The script is pretty much by the numbers, as are four new songs that ape the Oscar-winning music of the original. Happily, though, most of the original voice talent is back, including Scott Weinger as Aladdin, Linda Larkin as Jasmine, and Gilbert Gottfried (well, maybe not so happily... just kidding, all you members of the Gilbert Nation). That list does not include Robin Williams as Genie (he refused to return due to a dispute with Disney over the way the first film was marketed). Filling in is Dan Castellaneta, better known as Homer Simpson, and he does a decent job impersonating Williams' manic energy, though at times the Genie sounds like he's going to bust out a "D'oh!"

The production values are rather unfortunate, though. Three different animator workshops in Asia reportedly worked on the feature, and the style of character animation shifts noticeably throughout, with some early portions looking very cheap and cartoony, and later moments coming a bit closer to matching the first film. Backgrounds also appear very basic throughout, with none of the intricate charm of the 1992 version.

I'd say die-hard Aladdin fans might as well pick this up (it's being released in a two-pack with its sequel, Aladdin and the King of Thieves), but really, do we need to encourage Disney to make any more of these things?

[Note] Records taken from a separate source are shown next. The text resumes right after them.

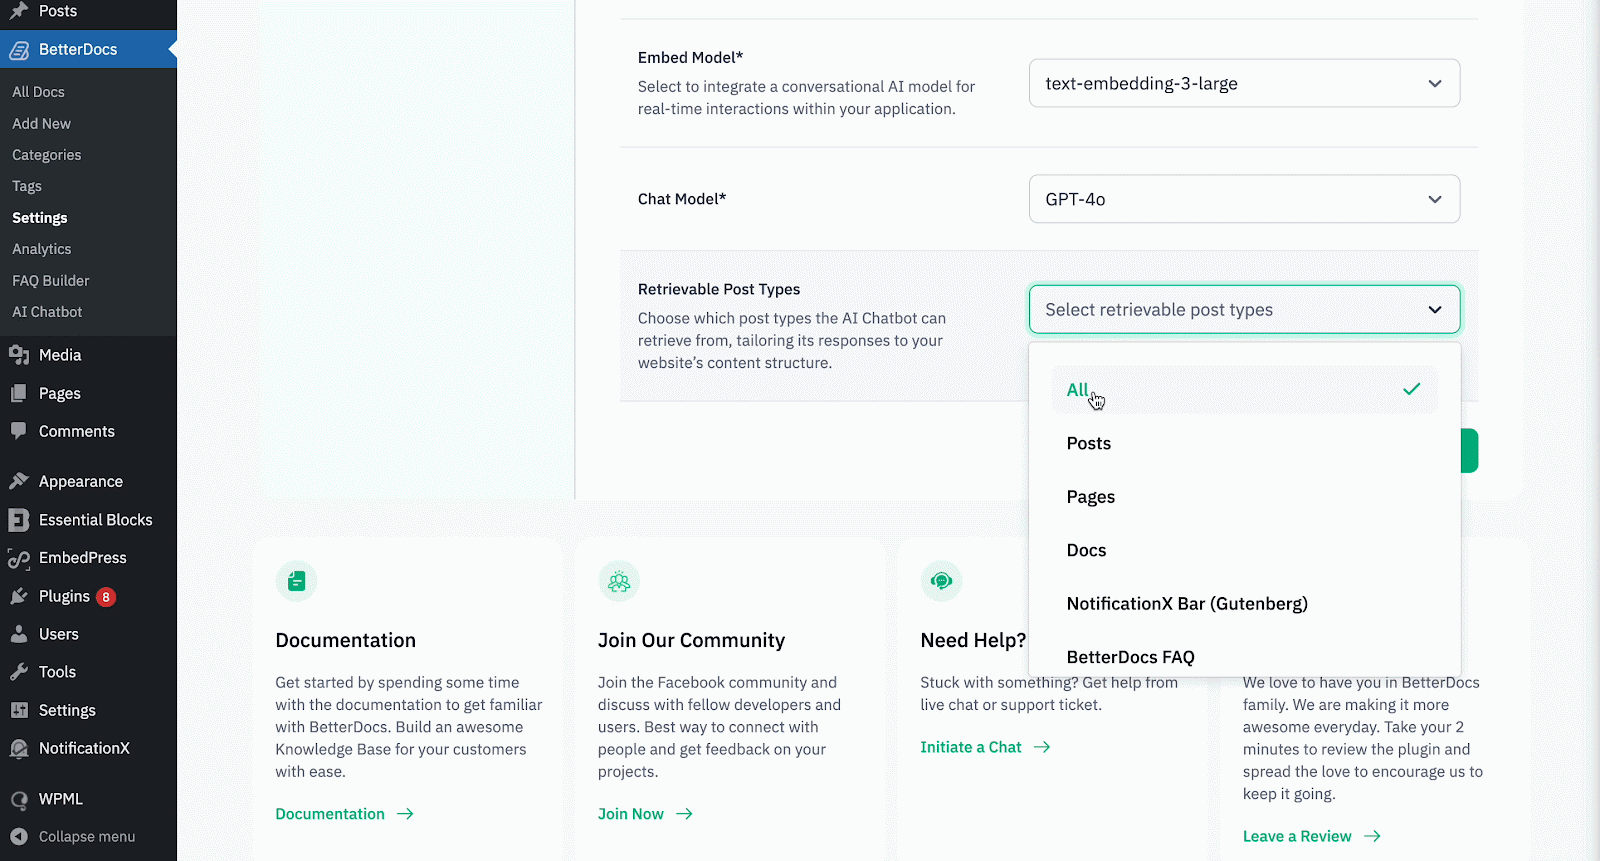Click the Collapse menu arrow icon
Viewport: 1600px width, 861px height.
[x=19, y=837]
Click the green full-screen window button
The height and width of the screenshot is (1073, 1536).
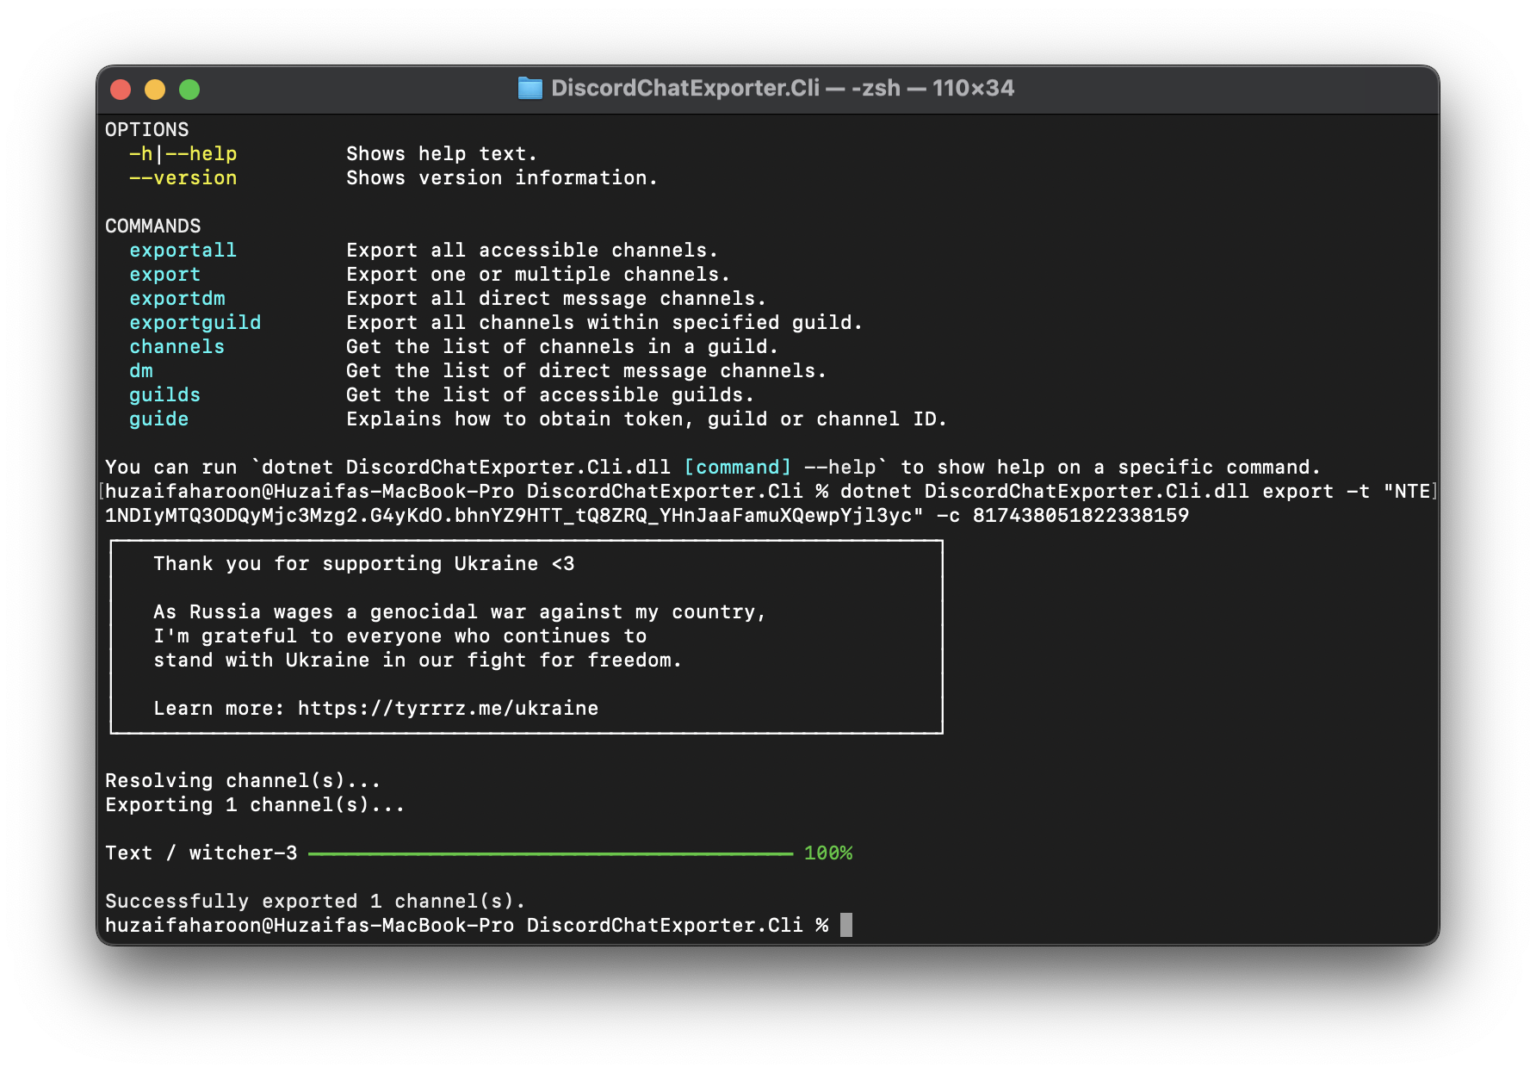coord(189,89)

I don't know whether it's the production values or the age of the material, but Return of Jafar is no prize on DVD. The images looks washed out and muddy, with dull colors and soft contrast. The audio isn't much better; the 5.1 mix may as well be 2.0, with no involvement from the surrounds and a noisy, unbalanced mix that cranks up the sound effects and music and leaves dialogue in the lurch.

Rating for Style: C-
Rating for Substance: C

 

Image Transfer

 One
Aspect Ratio1.33:1 - Full Frame
Original Aspect Ratioyes
Anamorphicno
Image Transfer Grade: C

 

Audio Transfer

 LanguageRemote Access
Dolby Digital
5.1
Englishno
Audio Transfer Grade: C

 

Disc Extras

Full Motion menu with music
Scene Access with 20 cues and remote access
Music/Song Access with 5 cues and remote access
Subtitles/Captions in English with remote access
3 Other Trailer(s) featuring Mulan II, The Incredibles, Bambi: SE
Packaging: Keep Case
Picture Disc
1 Disc
1-Sided disc(s)
Layers: RSDL

Extra Extras:
  1. 2 interactive games
Extras Review: I've got to give Disney credit for putting their shoddy product in a nice, shiny box: Return of Jafar makes nice on DVD with fancy menus featuring new dialogue from the original vocal cast and nifty interactive animation. Too bad the extra content, which amount to a song selection menu and two interactive games, is nothing to get excited about (though the Wish at Your Own Risk game, a take on the story of the monkey's paw, will be fun for kids).

The disc starts of with trailers for the upcoming Bambi special edition, The Incredibles, and Mulan II (which is sure to be good, seeing as Aladdin II was so... oh).

Extras Grade: C-

 

Final Comments

It's hard to believe that such a bland, innocuous little movie is actually the first sign of the 10-year decline of Disney animation. The first of the company's cash-in sequels, and like all the others that followed it, it made money for the studio while serving only to slowly chip away at the audience's faith in the Disney name. In 2004, Disney produced its last traditionally animated feature, the poorly received Home on the Range, and from now on, the great animation studios will be put to work churning out yet more direct-to-video trash. If only we'd had a genie around ten years ago to warn us.